» **SELECTED EXTRACT**:
>>>>

Louise Haigh's Proposal for a Broader Mandate
Louise Haigh, who returned to frontline politics as a linchpin of Burnham's operation after resigning as transport secretary in 2024, wrote in May that the 30th anniversary of the Bank's independence is an opportune time to re-examine its mandate. She argued for better coordination and a greater focus on economic growth, moving beyond the singular target of stable prices set by the chancellor.
The Current Framework and Its Criticisms
The Bank's Monetary Policy Committee (MPC), comprising five senior Bank figures and four external members, sets interest rates to achieve price stability, defined as a 2% inflation target. The remit, reaffirmed annually in a letter from the chancellor to Governor Andrew Bailey, already allows for temporary inflation misses to avoid undesirable output volatility. However, critics argue that the current framework leads to higher rates during supply-side shocks, harming growth and investment.
Swati Dhingra, an independent MPC member, noted in a recent speech that leaving the Bank alone to fight inflation shocks results in higher rates, which slow the economy and raise borrowing costs for net-zero investments. Theo Harris of the New Economics Foundation described this as a "doom loop of economic self-harm," where rate hikes cause unemployment and stifle investment, reducing resilience to future shocks.
Proposed Solutions: Coordination and Dual Mandate
Economists propose better coordination between monetary and fiscal policy. A Fabian Society paper suggested a new Treasury-Bank coordinating committee to discuss trade-offs. Co-author Jo Michell, professor of economics at the University of the West of England, said: "The lines are blurred and I think we all really need to grow up and accept that. We’ve got to think of an institutional framework which is viable, isn’t too much of a big jump, doesn’t unsettle the markets – but does allow some form of coordination."

<<<<

» **REQUEST 1**: In the piece on the Bank's mandate, render this sentence in Spanish: "Economists propose better coordination between monetary and fiscal policy."
» **REQUEST 2**: Write the next paragraph of the piece on the Bank's mandate, picking up right after its last sentence.
The listing that comes after this text has no role here.

» **DATASET EXCERPT**:
>>>>

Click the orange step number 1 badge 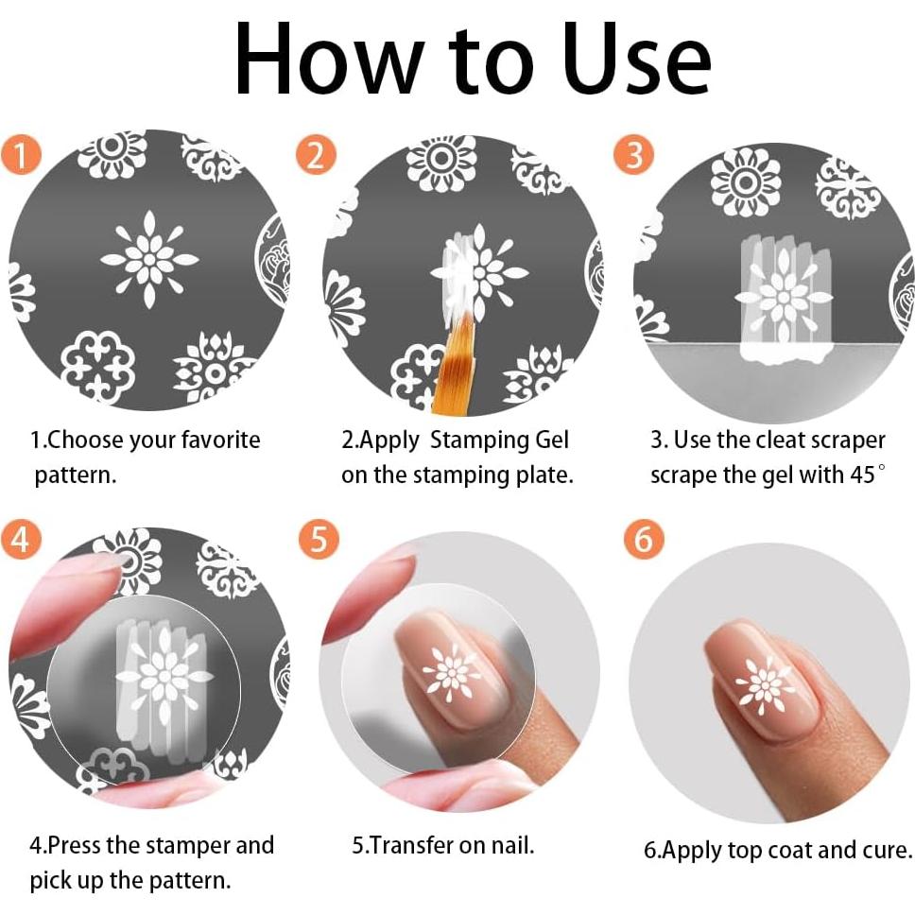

<<<<

» **ANSWER 1**: Los economistas proponen una mejor coordinación entre la política monetaria y la fiscal.

» **ANSWER 2**:
Another proposal is a dual mandate for the Bank, similar to the US Federal Reserve, which considers both inflation and unemployment. A more radical idea from climate economists at the London School of Economics' Grantham Institute is "adaptive inflation targeting," allowing the MPC to temporarily aim at higher inflation during climate-related shocks.
Quantitative Tightening Under Scrutiny
Team Burnham may also urge the Bank to rethink its approach to quantitative tightening (QT)—the gradual sale of £875bn in bonds accumulated during quantitative easing. Critics, including leftwing economists and Reform's Richard Tice, argue that QT costs the Treasury twice: first, the government indemnifies the Bank against losses, adding £6bn to the budget deficit in the current fiscal year according to the Office for Budget Responsibility; second, it drives up borrowing costs by increasing bond sales. Governor Bailey has defended the approach, but it contrasts with the Fed and the European Central Bank. The MPC is due to reconsider the programme in autumn, and a new chancellor could intervene.
Political Implications and Market Reactions
Burnham and his likely chancellor, Shabana Mahmood, would be cautious about compromising Bank independence—a legacy of the New Labour years—or rattling financial markets. However, taking a fresh look at the Bank's role would signal that a Burnham government is prepared to do things differently on economic policy.